O PROVINCIANO COSMOPOLITA: DRUMMOND E O SENTIMENTO DO MUNDO
Rogério Arantes
Após a elaboração de um texto que fala um pouco sobre a vida e a obra de Carlos Drummond de Andrade (1902-1987), escrevo hoje, de maneira bem mais breve, um texto falando especificamente da obra que nós, membros do Sempre um Livro, estamos lendo no momento: Sentimento do Mundo (1940). Com nosso próximo encontro a realizar-se no sábado próximo, pretendo com este texto já dar algumas ideias para a abertura de discussão.
O terceiro livro de poemas do escritor mineiro começa com uma de suas mais famosas frases: “Tenho apenas duas mãos/ e o sentimento do mundo”. De cara já nos deparamos com temas constantes dentro de toda obra de Drummond e que (é importante ressaltar) passaram por várias transformações no decorrer dessa obra. Os temas são o eu e sua importância/insignificância (“tenho apenas duas mãos”) frente ao outro grande tema, o mundo (“e o sentimento do mundo”).

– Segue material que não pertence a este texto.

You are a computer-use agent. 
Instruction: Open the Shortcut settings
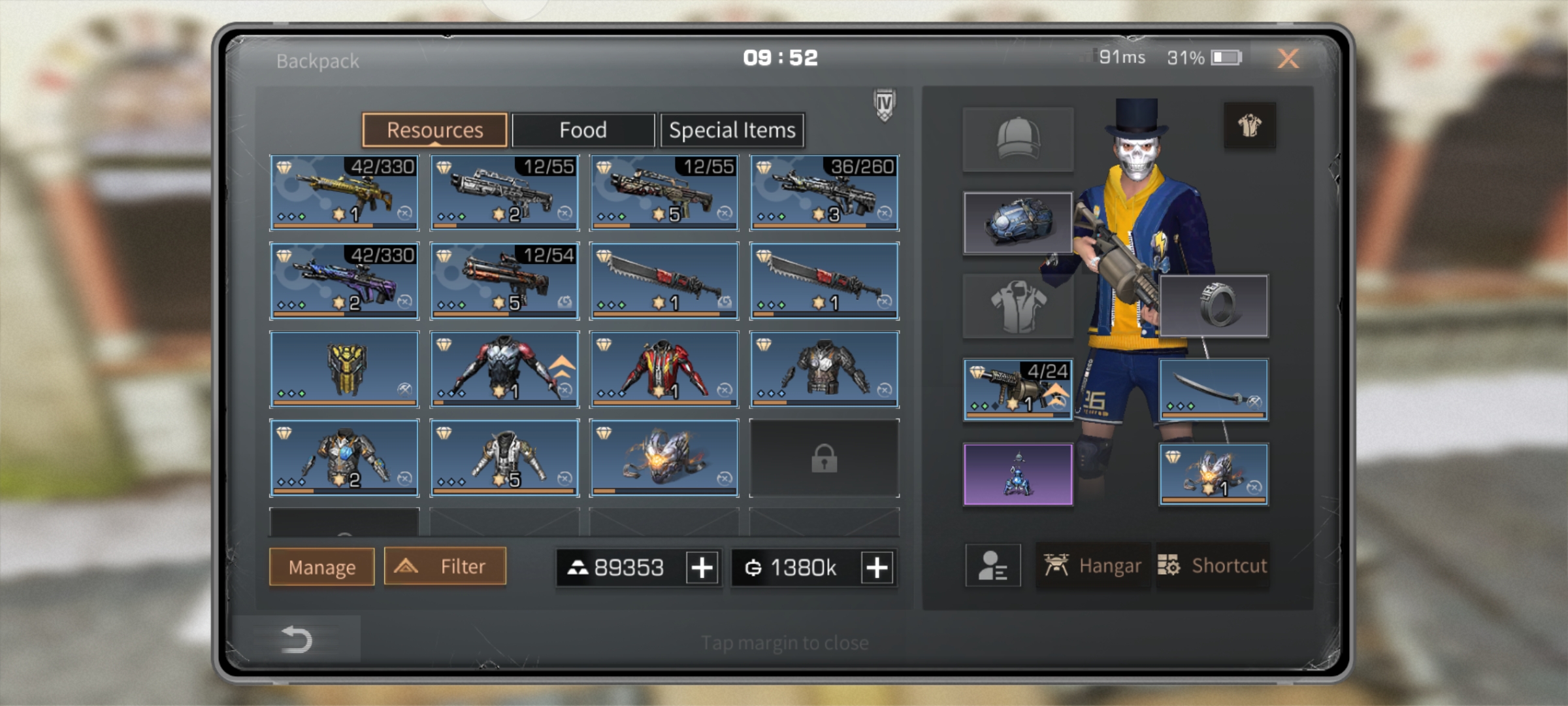tap(1213, 565)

Essa relação eu x mundo talvez seja o principal mote da obra drummondiana. Não é atoa que nos resumos para vestibular que tratam de obras de Drummond1 aparece a divisão didática: “eu maior que o mundo”, “eu menor que o mundo” e “eu igual ao mundo”.
Embora não pretenda me ater a esta divisão (penso que dá pra falar de outras faces da obra de Drummond), vou segui-la pra dizer que Sentimento do Mundo poderia ser considerado o livro de transição entre a fase “eu maior que o mundo”2 e “eu menor que o mundo”.
Transição essa que não se dá de maneira definitiva e estanque. A obra de Drummond e dialética e ao ir se desenvolvendo carrega junto às “novidades” as coisas que ficaram para trás (temporalmente falando). Sentimento do Mundo é então uma obra confluente, que tem aquele toque gauche, mas que também se abre de vez para o mundo, como nos diz Murilo Marcondes de Moura:
Não se pretende postular a “comunicabilidade” da poesia de Drummond, que é essencialmente difícil, mas mostrar como o desejo de alargar-se em direção aos outros homens e ao mundo é um de seus impulsos fundamentais.
Esse elã expansivo, para o qual o poeta se sensibilizara desde a infância interiorana, adquire plena atualidade justamente com o livro Sentimento do Mundo. (MOURA,2012,p.54.)
Seguindo esta chave de leitura fica fácil compreender a brincadeira que dá título a este texto. Ao iniciar uma obra com um poema falando do sentimento do mundo e logo em seguida um poema que fala do passado e da pacata Itabira, Drummond parece sugerir mesmo essa ideia de alguém que carrega consigo, de maneira bem marcante, tanto a província, o interior, o introspectivo quanto a vontade de expansão, o cosmopolitismo, as lutas do mundo, enfim. Retomando mais uma vez o posfácio de Murilo Marcondes Moura, da bela edição da Companhia das Letras para Sentimento do Mundo, lemos:
Ocorre que Sentimento do Mundo é antes um livro de tomada de consciência do que de adesão franca às lutas do mundo. É livro ainda de interiores, em que se processa o ajuste de contas do sujeito consigo mesmo, anterior à sua saída para a rua, que é, como se sabe, uma posição fundamental do eu lírico na poesia de Drummond. Se é que esse dobrar-se implacável do sujeito sobre si mesmo não seja também uma das constantes do poeta.(MOURA,2012,p.60.)
É como se o disciplinado funcionário público dissesse ao escritor: arrume a casa, pra depois sair pra rua. Ocorre que nessa “arrumação”, poemas bem “mundanos” já podem ser lidos, como é o caso de “Congresso Internacional do Medo”, “Os Ombros Suportam o Mundo”, “Mãos Dadas”, “Elegia 1938” e “Mundo Grande”, por exemplo. O que não exclui, de forma alguma, o toque melancólico e introspectivo de “Confidência do Itabirano”, “Bolero de Ravel” e “Lembrança do Mundo Antigo”.
Esse jogo dialético de Drummond levanta questões literárias, sociais, existenciais… Penso que a discussão de sábado deverá se pautar por esses temas e espero que esse singelo texto dê um rumo para todos os membros do grupo.
REFERÊNCIAS BIBLIOGRÁFICAS
ANDRADE, Carlos Drummond de. Sentimento do Mundo. – 1ª ed. – São Paulo: Companhia das Letras, 2012.
1Em tempo: a obra Sentimento do Mundo figura na lista de obras do vestibular da FUVEST, de 2013.